#### [Your task]
Copy these lines exactly as they appear.

#### [Data to use]
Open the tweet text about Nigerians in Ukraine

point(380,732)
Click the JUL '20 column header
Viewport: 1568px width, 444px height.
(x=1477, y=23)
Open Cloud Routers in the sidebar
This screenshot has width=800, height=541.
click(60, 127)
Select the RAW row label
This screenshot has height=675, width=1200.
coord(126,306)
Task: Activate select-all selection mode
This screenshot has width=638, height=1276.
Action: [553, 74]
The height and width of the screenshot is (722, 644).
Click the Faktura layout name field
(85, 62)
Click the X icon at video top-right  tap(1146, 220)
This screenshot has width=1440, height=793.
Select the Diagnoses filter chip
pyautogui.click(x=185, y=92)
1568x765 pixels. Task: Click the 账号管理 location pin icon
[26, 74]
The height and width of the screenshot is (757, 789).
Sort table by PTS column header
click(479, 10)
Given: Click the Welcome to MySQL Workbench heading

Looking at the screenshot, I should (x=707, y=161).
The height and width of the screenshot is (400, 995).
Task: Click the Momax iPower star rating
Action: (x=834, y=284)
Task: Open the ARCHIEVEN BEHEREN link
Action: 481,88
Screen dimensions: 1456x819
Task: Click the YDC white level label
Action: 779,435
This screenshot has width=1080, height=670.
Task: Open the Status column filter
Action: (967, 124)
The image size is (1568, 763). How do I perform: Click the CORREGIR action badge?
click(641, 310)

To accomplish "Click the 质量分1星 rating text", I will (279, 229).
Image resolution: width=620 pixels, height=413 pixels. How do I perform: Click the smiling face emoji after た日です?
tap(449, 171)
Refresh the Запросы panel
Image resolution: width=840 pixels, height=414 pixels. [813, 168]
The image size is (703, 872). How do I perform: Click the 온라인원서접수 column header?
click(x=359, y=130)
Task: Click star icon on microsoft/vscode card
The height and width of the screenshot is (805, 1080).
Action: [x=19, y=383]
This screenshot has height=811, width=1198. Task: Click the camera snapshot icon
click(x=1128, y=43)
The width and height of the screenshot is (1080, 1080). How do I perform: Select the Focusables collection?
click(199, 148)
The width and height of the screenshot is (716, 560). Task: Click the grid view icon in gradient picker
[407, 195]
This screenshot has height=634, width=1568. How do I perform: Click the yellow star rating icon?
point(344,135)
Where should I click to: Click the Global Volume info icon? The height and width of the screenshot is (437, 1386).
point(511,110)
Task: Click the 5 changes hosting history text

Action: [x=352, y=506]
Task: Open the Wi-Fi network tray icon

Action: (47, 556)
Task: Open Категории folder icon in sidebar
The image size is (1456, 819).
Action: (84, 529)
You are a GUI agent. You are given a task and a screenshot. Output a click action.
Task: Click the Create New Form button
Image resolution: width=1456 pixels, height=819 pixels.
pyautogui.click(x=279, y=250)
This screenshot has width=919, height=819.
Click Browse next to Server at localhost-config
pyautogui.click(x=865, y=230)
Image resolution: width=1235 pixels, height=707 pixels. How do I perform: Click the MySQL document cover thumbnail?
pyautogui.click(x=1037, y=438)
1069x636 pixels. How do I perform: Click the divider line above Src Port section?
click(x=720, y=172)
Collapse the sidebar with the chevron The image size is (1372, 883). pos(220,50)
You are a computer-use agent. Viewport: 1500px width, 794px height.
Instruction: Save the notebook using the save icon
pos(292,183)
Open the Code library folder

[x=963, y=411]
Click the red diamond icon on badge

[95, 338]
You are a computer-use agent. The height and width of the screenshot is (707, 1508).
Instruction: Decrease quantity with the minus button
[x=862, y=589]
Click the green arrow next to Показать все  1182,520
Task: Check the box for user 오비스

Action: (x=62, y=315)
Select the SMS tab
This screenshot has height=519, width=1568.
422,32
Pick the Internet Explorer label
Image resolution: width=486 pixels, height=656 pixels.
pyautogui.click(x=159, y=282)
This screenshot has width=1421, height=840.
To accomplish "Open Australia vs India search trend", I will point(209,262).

#### [Task answer]
Open the tweet text about Nigerians in Ukraine

point(380,732)
Click the JUL '20 column header
Viewport: 1568px width, 444px height.
(x=1477, y=23)
Open Cloud Routers in the sidebar
This screenshot has width=800, height=541.
click(60, 127)
Select the RAW row label
This screenshot has height=675, width=1200.
coord(126,306)
Task: Activate select-all selection mode
This screenshot has width=638, height=1276.
Action: [553, 74]
The height and width of the screenshot is (722, 644).
Click the Faktura layout name field
(85, 62)
Click the X icon at video top-right  tap(1146, 220)
This screenshot has width=1440, height=793.
Select the Diagnoses filter chip
pyautogui.click(x=185, y=92)
1568x765 pixels. Task: Click the 账号管理 location pin icon
[26, 74]
The height and width of the screenshot is (757, 789).
Sort table by PTS column header
click(479, 10)
Given: Click the Welcome to MySQL Workbench heading

Looking at the screenshot, I should (x=707, y=161).
The height and width of the screenshot is (400, 995).
Task: Click the Momax iPower star rating
Action: (x=834, y=284)
Task: Open the ARCHIEVEN BEHEREN link
Action: 481,88
Screen dimensions: 1456x819
Task: Click the YDC white level label
Action: 779,435
This screenshot has width=1080, height=670.
Task: Open the Status column filter
Action: (967, 124)
The image size is (1568, 763). How do I perform: Click the CORREGIR action badge?
click(641, 310)

To accomplish "Click the 质量分1星 rating text", I will (279, 229).
Image resolution: width=620 pixels, height=413 pixels. How do I perform: Click the smiling face emoji after た日です?
tap(449, 171)
Refresh the Запросы panel
Image resolution: width=840 pixels, height=414 pixels. [813, 168]
The image size is (703, 872). How do I perform: Click the 온라인원서접수 column header?
click(x=359, y=130)
Task: Click star icon on microsoft/vscode card
The height and width of the screenshot is (805, 1080).
Action: [x=19, y=383]
This screenshot has height=811, width=1198. Task: Click the camera snapshot icon
click(x=1128, y=43)
The width and height of the screenshot is (1080, 1080). How do I perform: Select the Focusables collection?
click(199, 148)
The width and height of the screenshot is (716, 560). Task: Click the grid view icon in gradient picker
[407, 195]
This screenshot has height=634, width=1568. How do I perform: Click the yellow star rating icon?
point(344,135)
Where should I click to: Click the Global Volume info icon? The height and width of the screenshot is (437, 1386).
point(511,110)
Task: Click the 5 changes hosting history text

Action: [x=352, y=506]
Task: Open the Wi-Fi network tray icon

Action: (47, 556)
Task: Open Категории folder icon in sidebar
The image size is (1456, 819).
Action: (84, 529)
You are a GUI agent. You are given a task and a screenshot. Output a click action.
Task: Click the Create New Form button
Image resolution: width=1456 pixels, height=819 pixels.
pyautogui.click(x=279, y=250)
This screenshot has width=919, height=819.
Click Browse next to Server at localhost-config
pyautogui.click(x=865, y=230)
Image resolution: width=1235 pixels, height=707 pixels. How do I perform: Click the MySQL document cover thumbnail?
pyautogui.click(x=1037, y=438)
1069x636 pixels. How do I perform: Click the divider line above Src Port section?
click(x=720, y=172)
Collapse the sidebar with the chevron The image size is (1372, 883). pos(220,50)
You are a computer-use agent. Viewport: 1500px width, 794px height.
Instruction: Save the notebook using the save icon
pos(292,183)
Open the Code library folder

[x=963, y=411]
Click the red diamond icon on badge

[95, 338]
You are a computer-use agent. The height and width of the screenshot is (707, 1508).
Instruction: Decrease quantity with the minus button
[x=862, y=589]
Click the green arrow next to Показать все  1182,520
Task: Check the box for user 오비스

Action: (x=62, y=315)
Select the SMS tab
This screenshot has height=519, width=1568.
422,32
Pick the Internet Explorer label
Image resolution: width=486 pixels, height=656 pixels.
pyautogui.click(x=159, y=282)
This screenshot has width=1421, height=840.
To accomplish "Open Australia vs India search trend", I will point(209,262).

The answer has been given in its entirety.